● WHAT YOU HAVE TO DO:
Reproduce the material verbatim, starting at the line containing "What do you see at coordinates (480, 244)" and ending with the line containing "Looking at the image, I should click on (529, 117).", both included. Output only those lines.

● ENTRIES SHOWN:
#####
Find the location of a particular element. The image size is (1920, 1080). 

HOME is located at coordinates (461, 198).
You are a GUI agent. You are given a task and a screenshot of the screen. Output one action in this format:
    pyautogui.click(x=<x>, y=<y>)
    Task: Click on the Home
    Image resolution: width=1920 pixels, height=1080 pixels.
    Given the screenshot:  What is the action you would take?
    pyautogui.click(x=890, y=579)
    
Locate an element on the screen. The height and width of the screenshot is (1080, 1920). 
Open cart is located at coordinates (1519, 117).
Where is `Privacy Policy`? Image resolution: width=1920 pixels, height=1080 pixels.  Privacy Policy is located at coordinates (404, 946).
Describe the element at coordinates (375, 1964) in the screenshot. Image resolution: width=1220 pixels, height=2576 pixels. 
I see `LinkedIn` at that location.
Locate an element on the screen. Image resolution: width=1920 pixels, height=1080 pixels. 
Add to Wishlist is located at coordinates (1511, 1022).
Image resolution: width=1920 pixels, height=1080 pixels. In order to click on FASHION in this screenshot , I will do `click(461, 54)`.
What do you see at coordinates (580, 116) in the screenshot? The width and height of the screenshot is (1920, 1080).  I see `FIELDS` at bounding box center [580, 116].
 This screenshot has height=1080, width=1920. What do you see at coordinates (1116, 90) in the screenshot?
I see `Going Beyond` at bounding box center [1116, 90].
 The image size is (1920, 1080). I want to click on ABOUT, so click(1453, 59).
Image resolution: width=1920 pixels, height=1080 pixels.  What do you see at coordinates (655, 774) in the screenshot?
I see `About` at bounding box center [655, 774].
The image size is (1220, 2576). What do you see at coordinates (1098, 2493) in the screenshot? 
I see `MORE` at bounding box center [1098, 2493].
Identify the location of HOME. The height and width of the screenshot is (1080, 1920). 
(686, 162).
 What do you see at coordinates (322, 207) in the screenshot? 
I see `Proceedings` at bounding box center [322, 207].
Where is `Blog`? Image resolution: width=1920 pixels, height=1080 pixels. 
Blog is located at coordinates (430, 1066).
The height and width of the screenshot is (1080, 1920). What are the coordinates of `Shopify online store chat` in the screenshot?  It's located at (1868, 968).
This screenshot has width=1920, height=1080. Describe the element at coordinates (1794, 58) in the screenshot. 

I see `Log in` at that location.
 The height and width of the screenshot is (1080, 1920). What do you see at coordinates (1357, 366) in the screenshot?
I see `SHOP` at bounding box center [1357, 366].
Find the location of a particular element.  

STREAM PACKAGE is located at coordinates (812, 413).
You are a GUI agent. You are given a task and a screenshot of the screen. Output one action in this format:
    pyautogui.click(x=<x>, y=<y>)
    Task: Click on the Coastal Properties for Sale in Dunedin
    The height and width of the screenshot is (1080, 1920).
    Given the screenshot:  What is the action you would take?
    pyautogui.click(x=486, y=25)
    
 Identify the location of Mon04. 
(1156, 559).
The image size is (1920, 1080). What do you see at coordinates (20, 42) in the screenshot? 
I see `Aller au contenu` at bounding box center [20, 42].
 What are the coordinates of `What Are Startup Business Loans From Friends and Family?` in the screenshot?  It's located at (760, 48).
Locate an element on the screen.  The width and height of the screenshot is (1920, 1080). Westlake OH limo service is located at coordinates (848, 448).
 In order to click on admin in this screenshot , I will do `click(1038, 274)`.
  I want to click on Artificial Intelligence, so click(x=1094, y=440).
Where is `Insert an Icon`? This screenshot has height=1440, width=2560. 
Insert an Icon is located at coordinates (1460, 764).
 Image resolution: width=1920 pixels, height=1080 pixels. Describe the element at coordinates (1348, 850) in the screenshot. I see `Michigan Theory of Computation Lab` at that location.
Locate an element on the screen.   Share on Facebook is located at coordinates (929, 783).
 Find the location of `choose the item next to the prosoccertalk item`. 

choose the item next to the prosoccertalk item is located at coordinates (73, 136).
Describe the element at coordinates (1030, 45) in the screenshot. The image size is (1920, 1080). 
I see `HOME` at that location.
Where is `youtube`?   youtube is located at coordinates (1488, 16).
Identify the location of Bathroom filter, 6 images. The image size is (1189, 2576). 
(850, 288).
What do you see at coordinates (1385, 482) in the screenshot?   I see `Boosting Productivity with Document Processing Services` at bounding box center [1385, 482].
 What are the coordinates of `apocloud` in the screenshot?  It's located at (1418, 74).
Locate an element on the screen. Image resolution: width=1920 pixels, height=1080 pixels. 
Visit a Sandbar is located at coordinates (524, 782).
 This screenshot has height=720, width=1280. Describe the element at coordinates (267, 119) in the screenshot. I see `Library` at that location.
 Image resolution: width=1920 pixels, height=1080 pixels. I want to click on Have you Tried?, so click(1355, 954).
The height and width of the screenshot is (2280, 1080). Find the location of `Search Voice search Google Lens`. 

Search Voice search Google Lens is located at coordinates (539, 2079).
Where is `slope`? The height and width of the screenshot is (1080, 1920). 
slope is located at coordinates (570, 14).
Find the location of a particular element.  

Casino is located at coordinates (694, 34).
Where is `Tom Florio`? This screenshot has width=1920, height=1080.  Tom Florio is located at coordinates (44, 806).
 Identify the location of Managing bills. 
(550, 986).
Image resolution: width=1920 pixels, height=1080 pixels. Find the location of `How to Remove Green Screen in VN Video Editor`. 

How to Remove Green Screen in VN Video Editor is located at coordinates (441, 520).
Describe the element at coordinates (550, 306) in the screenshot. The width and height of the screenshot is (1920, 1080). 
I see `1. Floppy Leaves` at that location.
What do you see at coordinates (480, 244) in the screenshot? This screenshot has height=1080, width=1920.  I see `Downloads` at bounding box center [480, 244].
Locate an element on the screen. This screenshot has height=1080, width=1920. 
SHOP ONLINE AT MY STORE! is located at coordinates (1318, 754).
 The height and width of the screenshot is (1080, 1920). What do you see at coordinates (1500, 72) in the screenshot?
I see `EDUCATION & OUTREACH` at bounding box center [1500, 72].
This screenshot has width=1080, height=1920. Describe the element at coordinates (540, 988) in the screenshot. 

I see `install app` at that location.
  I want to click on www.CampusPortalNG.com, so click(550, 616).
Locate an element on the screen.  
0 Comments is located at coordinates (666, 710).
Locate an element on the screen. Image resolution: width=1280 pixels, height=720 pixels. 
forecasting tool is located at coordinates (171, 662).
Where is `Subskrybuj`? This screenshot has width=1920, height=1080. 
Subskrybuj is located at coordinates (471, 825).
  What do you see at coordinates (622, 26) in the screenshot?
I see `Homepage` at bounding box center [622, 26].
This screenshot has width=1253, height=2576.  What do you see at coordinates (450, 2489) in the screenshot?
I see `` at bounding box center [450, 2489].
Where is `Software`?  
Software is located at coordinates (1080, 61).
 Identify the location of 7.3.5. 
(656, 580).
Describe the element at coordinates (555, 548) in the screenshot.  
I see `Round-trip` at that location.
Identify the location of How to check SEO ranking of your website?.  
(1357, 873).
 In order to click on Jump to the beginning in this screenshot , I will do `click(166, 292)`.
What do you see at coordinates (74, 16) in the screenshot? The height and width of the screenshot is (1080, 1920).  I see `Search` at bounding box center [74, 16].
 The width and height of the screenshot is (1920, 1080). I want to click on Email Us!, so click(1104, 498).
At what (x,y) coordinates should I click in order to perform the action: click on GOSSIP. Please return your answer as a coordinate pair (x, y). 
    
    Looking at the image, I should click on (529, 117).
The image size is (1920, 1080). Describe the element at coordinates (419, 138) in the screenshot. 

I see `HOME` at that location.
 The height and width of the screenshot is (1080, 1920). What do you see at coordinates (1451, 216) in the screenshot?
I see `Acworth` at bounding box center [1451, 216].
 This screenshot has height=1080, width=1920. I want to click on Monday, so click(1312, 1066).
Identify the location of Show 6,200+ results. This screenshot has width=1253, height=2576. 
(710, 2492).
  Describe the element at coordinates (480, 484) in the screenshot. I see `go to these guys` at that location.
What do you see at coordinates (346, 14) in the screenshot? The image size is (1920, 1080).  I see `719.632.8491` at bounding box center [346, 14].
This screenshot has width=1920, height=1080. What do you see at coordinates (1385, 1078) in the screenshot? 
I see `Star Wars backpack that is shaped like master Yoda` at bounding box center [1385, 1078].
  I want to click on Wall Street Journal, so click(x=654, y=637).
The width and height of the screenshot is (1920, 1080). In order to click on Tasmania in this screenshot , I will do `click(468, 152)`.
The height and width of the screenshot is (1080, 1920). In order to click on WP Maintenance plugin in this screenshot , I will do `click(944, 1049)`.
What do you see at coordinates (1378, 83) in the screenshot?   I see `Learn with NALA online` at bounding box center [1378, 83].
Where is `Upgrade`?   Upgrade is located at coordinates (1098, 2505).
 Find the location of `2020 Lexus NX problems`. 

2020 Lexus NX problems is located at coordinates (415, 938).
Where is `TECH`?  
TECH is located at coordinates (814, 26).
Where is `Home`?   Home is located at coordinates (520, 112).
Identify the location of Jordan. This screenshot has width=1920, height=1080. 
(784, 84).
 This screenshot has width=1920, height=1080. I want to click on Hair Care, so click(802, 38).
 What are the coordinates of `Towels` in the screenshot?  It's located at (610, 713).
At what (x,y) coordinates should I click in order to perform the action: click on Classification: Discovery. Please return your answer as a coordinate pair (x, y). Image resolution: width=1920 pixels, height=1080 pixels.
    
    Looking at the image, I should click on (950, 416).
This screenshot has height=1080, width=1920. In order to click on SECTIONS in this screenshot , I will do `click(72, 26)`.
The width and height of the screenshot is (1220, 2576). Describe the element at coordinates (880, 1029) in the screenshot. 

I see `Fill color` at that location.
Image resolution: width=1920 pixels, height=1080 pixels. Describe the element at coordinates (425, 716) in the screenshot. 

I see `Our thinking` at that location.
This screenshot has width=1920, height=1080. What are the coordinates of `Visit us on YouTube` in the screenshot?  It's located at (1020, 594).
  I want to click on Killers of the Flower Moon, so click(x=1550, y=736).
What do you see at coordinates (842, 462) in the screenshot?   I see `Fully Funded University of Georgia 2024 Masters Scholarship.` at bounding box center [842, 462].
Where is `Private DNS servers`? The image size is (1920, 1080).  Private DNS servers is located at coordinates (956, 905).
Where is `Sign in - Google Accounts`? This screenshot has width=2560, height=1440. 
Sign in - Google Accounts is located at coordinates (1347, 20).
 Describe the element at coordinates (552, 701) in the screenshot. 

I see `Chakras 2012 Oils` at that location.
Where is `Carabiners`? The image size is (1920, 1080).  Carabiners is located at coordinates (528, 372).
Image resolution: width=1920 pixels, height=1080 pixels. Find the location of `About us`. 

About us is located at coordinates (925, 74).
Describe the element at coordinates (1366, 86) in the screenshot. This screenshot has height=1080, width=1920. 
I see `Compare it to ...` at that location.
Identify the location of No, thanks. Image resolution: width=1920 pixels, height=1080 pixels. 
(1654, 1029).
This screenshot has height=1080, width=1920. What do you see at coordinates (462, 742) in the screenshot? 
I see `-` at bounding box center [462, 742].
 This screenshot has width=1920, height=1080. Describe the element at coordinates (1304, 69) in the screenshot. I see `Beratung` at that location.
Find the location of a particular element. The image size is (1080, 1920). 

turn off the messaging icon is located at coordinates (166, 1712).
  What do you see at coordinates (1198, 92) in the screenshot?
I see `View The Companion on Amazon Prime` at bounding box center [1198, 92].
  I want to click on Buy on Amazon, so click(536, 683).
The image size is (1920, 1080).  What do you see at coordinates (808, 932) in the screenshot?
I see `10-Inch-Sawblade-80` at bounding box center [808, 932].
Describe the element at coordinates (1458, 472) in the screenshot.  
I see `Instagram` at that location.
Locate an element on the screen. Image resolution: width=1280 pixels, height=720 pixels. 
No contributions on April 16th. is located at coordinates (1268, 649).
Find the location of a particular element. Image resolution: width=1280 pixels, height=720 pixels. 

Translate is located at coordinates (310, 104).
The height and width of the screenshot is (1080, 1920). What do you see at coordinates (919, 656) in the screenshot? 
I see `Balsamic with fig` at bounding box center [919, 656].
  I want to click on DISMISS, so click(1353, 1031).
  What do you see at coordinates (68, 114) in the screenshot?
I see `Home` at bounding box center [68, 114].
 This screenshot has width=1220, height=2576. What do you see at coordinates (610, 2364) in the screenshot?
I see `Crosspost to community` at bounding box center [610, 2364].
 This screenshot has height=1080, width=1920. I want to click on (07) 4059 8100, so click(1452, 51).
#####
● RESPONSE FOR THIS EXERCISE:
What do you see at coordinates (480, 244) in the screenshot? This screenshot has height=1080, width=1920.  I see `Downloads` at bounding box center [480, 244].
Locate an element on the screen. This screenshot has height=1080, width=1920. 
SHOP ONLINE AT MY STORE! is located at coordinates (1318, 754).
 The height and width of the screenshot is (1080, 1920). What do you see at coordinates (1500, 72) in the screenshot?
I see `EDUCATION & OUTREACH` at bounding box center [1500, 72].
This screenshot has width=1080, height=1920. Describe the element at coordinates (540, 988) in the screenshot. 

I see `install app` at that location.
  I want to click on www.CampusPortalNG.com, so click(550, 616).
Locate an element on the screen.  
0 Comments is located at coordinates (666, 710).
Locate an element on the screen. Image resolution: width=1280 pixels, height=720 pixels. 
forecasting tool is located at coordinates (171, 662).
Where is `Subskrybuj`? This screenshot has width=1920, height=1080. 
Subskrybuj is located at coordinates (471, 825).
  What do you see at coordinates (622, 26) in the screenshot?
I see `Homepage` at bounding box center [622, 26].
This screenshot has width=1253, height=2576.  What do you see at coordinates (450, 2489) in the screenshot?
I see `` at bounding box center [450, 2489].
Where is `Software`?  
Software is located at coordinates (1080, 61).
 Identify the location of 7.3.5. 
(656, 580).
Describe the element at coordinates (555, 548) in the screenshot.  
I see `Round-trip` at that location.
Identify the location of How to check SEO ranking of your website?.  
(1357, 873).
 In order to click on Jump to the beginning in this screenshot , I will do `click(166, 292)`.
What do you see at coordinates (74, 16) in the screenshot? The height and width of the screenshot is (1080, 1920).  I see `Search` at bounding box center [74, 16].
 The width and height of the screenshot is (1920, 1080). I want to click on Email Us!, so click(1104, 498).
At what (x,y) coordinates should I click in order to perform the action: click on GOSSIP. Please return your answer as a coordinate pair (x, y). 
    
    Looking at the image, I should click on (529, 117).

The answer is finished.